Enter Computer-Assisted Structure Elucidation (CASE). ACD/Structure Elucidator is the most peer-reviewed CASE system available today with over 30 publications focused around the technology and performance. A full book was recently published by the RSC on CASE and much of it is devoted to ACD/Structure Elucidator as the co-authors are ACD/Labs employees past and present.

Specific to this blog posting, the methodology behind Structure Elucidator is such that it can generate ALL conceivable structures from spectral data and a priori knowledge. And it can do this pretty quickly depending on the NMR data made available. And of course the instrument vendors have made great strides in hardware development to make some of the more sophisticated 2D NMR experiments available in a reasonable amount of time for the special cases.

One potential article of interest would be Structureal Revisions of Natural Products by Computer-Assisted Structure Elucidation (CASE) systems. This publication highlights the application of CASE systems to a series of examples in which original structures published in the literature were later revised.

Another notable case study can be found here. it explains the structure elucidation of a molecule where the authors had to resort to residual dipolar couplings to solve a structure based on their belief that the structure could not be solved by classical spectroscopic means.

Which brings us back to Bosutinib. So far we have obtained NMR data of the bosutinib isomer from our collaborator Phil Keyes, Lexicon Pharmaceuticals. We already ran that through our ASV systems and presented the result. Next up was running the data through ACD/Structure Elucidator. We did our first run with the following experiments:

– 1D 1H NMR

– 1D 13C NMR


– 2D HSQC (DEPT-edited)


Lo and behold, following structure generation the software generated 17 unique structures based on the data above.

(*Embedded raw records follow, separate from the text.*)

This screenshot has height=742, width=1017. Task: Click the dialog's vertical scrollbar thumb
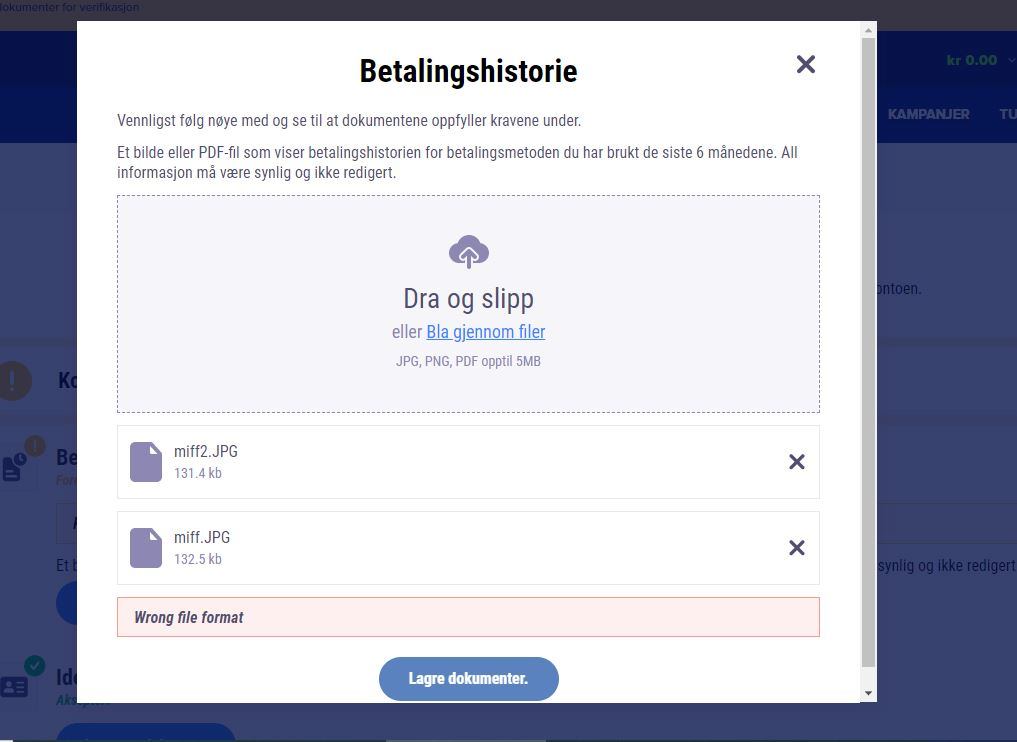click(x=868, y=350)
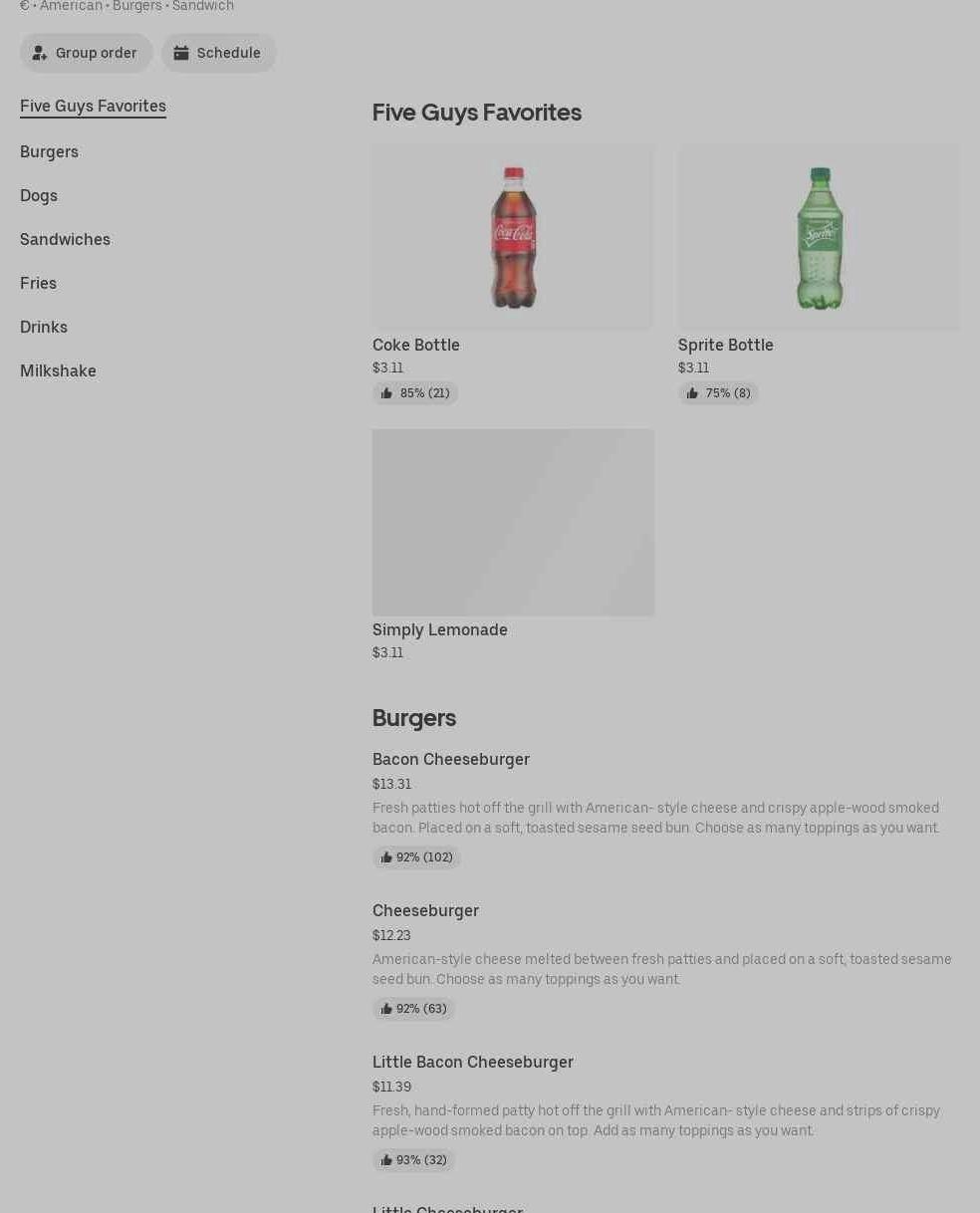The width and height of the screenshot is (980, 1213).
Task: Select Milkshake in the sidebar
Action: tap(58, 370)
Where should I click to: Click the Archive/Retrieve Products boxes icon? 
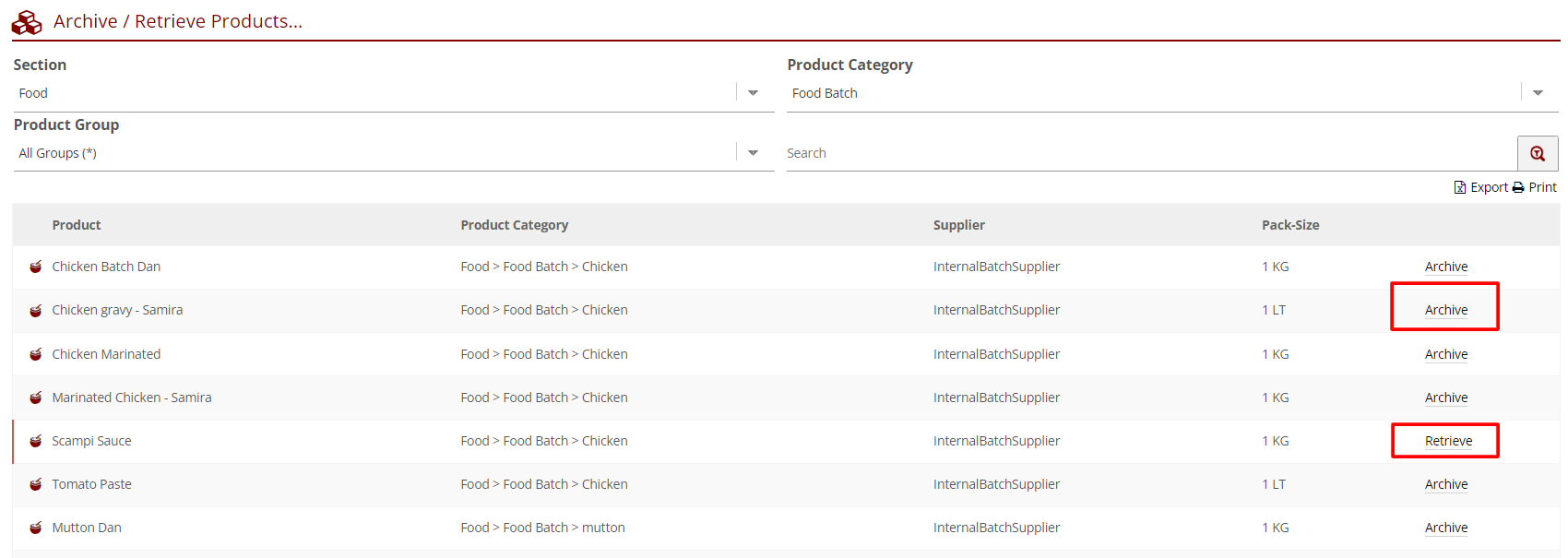pyautogui.click(x=27, y=22)
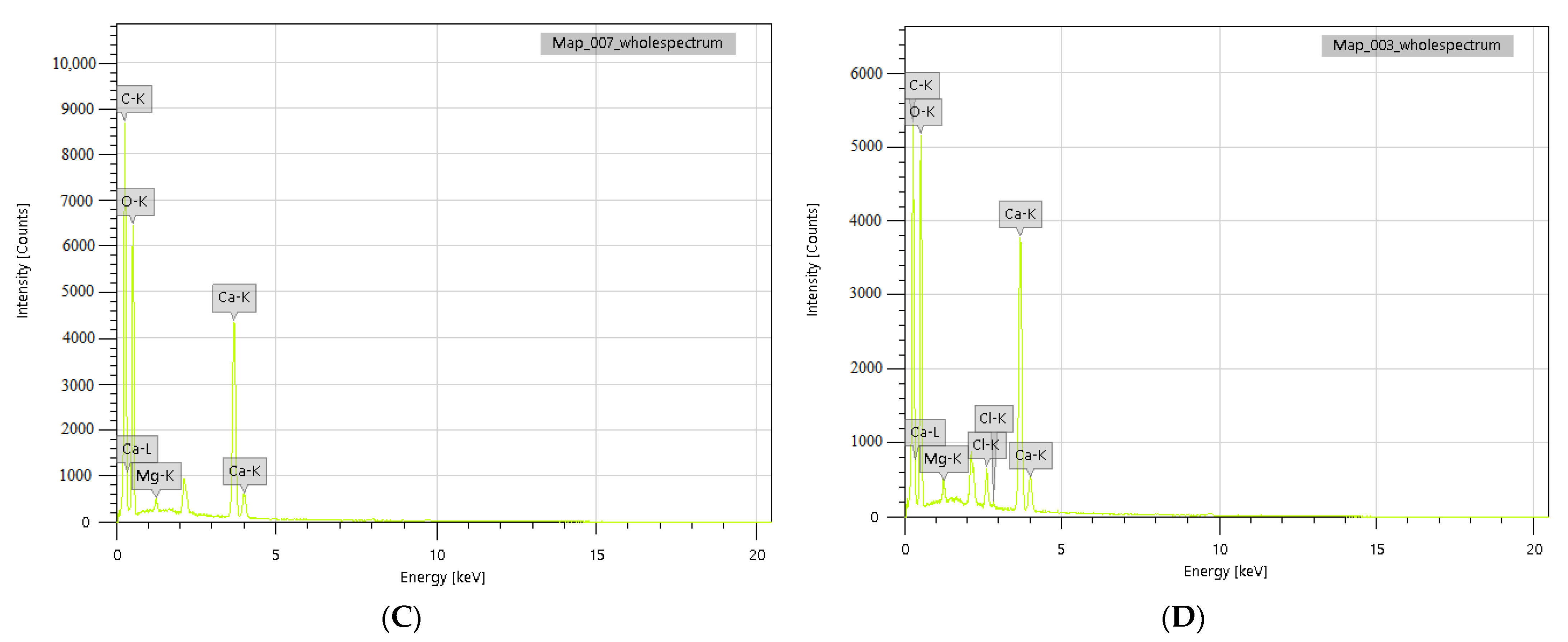Viewport: 1568px width, 642px height.
Task: Click the Map_007_wholespectrum legend label
Action: click(637, 43)
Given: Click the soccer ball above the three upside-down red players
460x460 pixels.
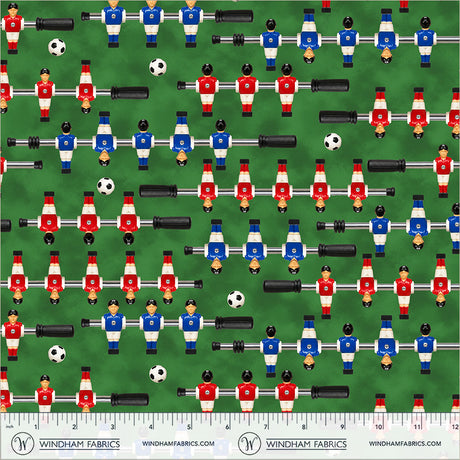Looking at the screenshot, I should pos(106,186).
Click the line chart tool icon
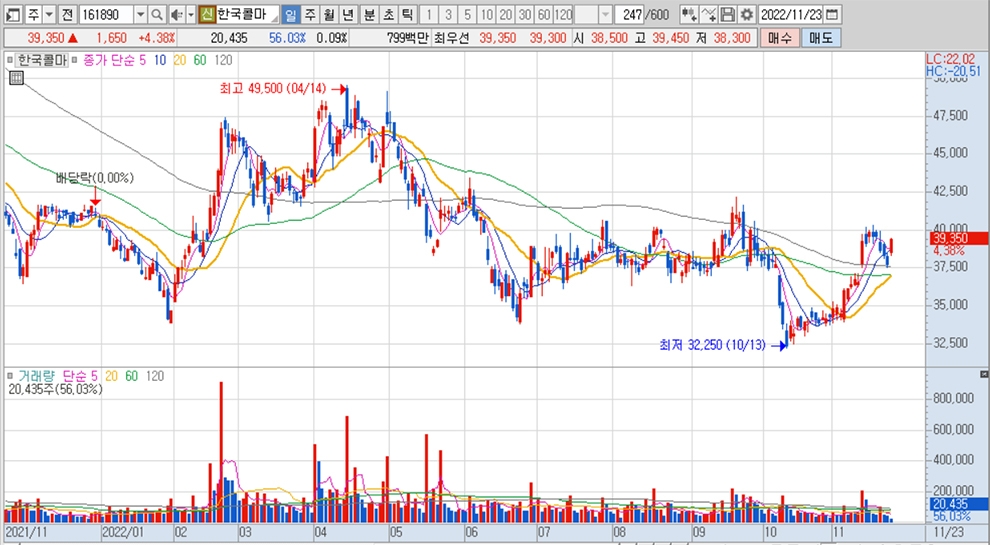Image resolution: width=990 pixels, height=545 pixels. click(709, 15)
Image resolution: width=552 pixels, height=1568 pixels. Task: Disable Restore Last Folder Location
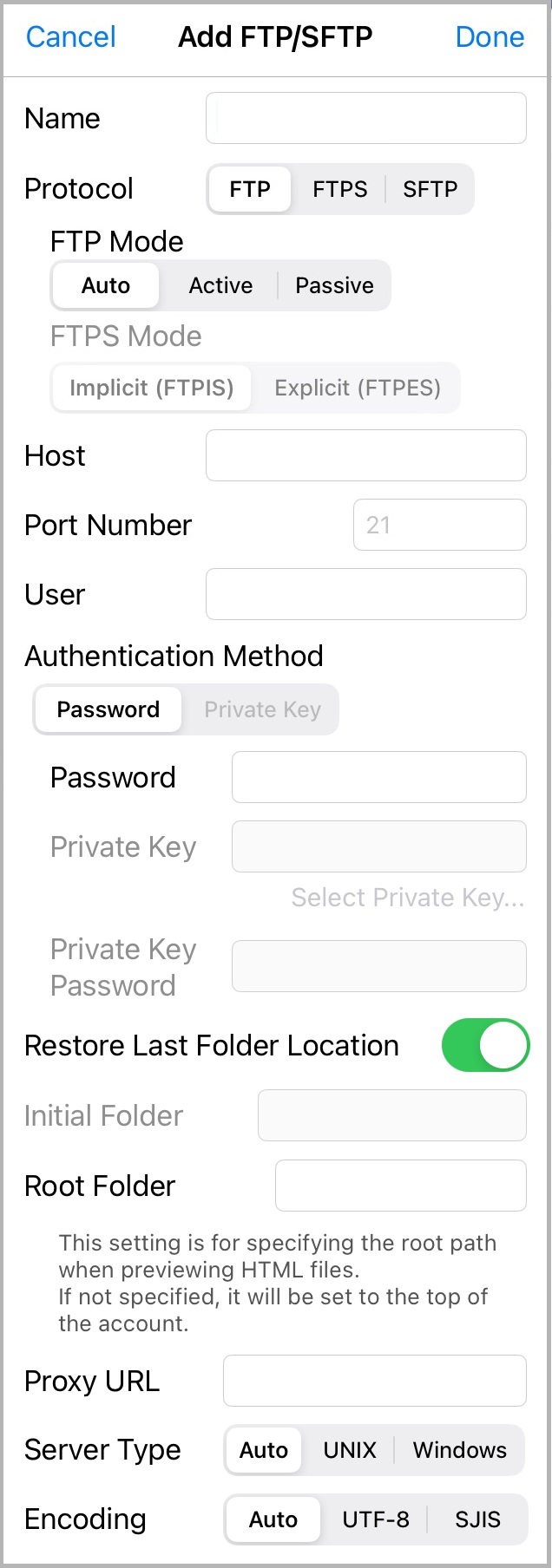coord(485,1045)
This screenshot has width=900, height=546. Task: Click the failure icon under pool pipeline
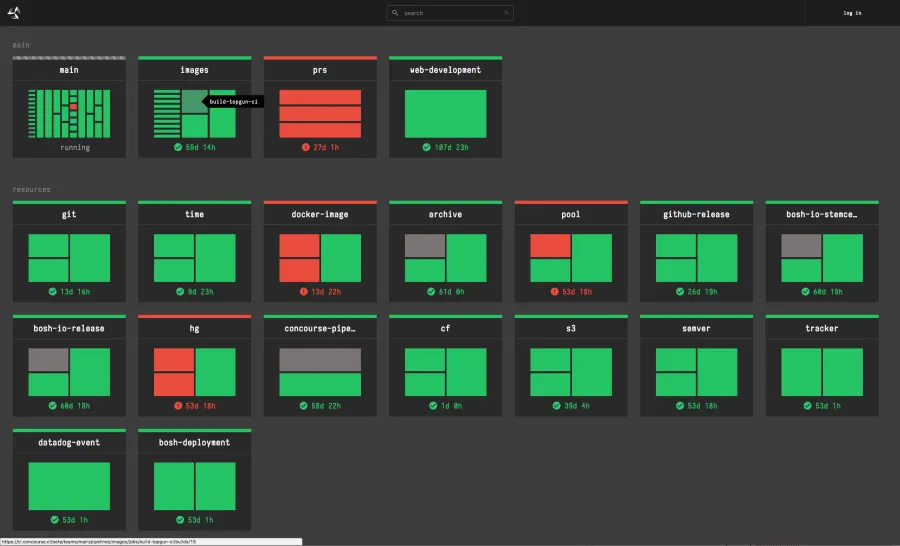coord(555,291)
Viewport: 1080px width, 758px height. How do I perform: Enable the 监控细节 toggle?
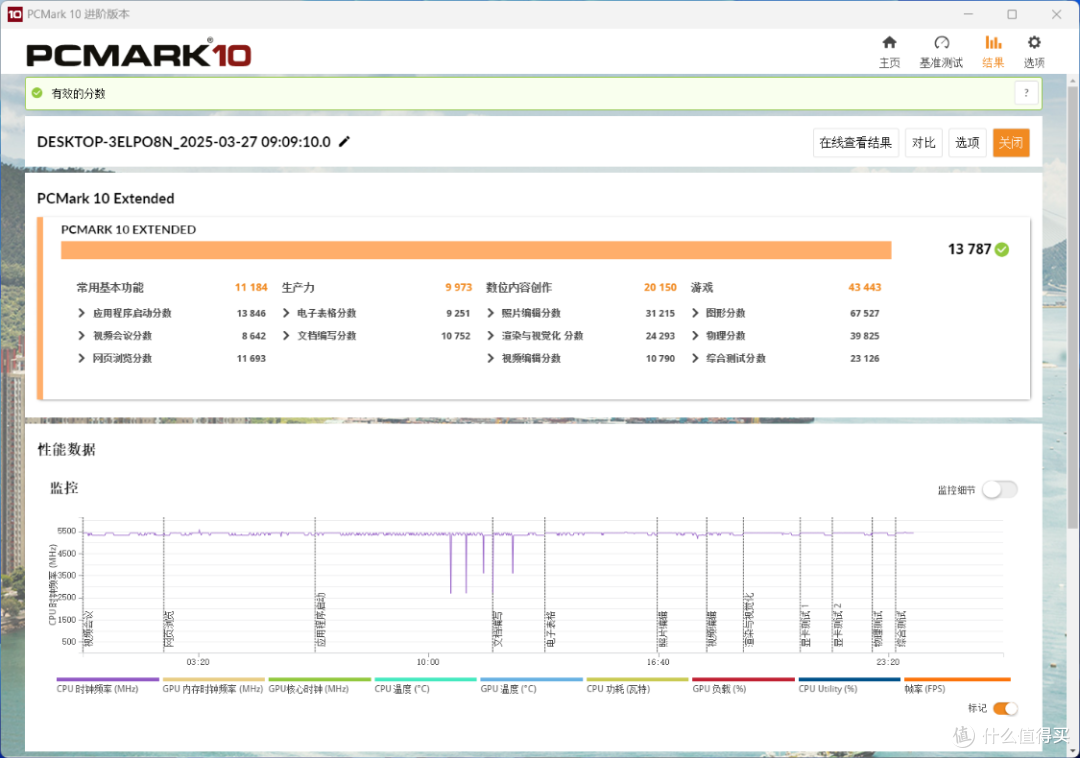[999, 489]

After ranking these structures based on average 13C chemical shift deviation between experimental and predicted values, the #1 best structure was indeed Bosutinib Isomer #1:


Note that the average 13C chemical shift deviation between experimental and predicted for the bosutinib isomer #1 was 1.980 ppm which in our experience is very low and suggests a strong level of consistency between the proposed structure and the data. Also worth noting that quite obviously, the actual proposed structure of bosutinib was not generated as any of the 17 possibilities based on the data provided.

That said, there were other interesting structures proposed and we do have some additional 2D NMR data to put into the software. This was a quick and dirty run to generate some quick results and to make some quick conclusions. More to follow. We are going to take a more rigourous look at all the data provided and generate some additional results. We also hope to soon get our hands on the authentic bosutinib material and run similar tests on that.

Special thanks to Philip Keyes for acquiring and sharing the NMR data, and to my colleague Joe DiMartino from promptly running the data in Structure Elucidator. I’d also like to acknolwedge the efforts being put forth by my colleagues Mikhail Elyashberg and Kirill Blinov for conducting some more rigourous tests with this data and I will share more results as they become available.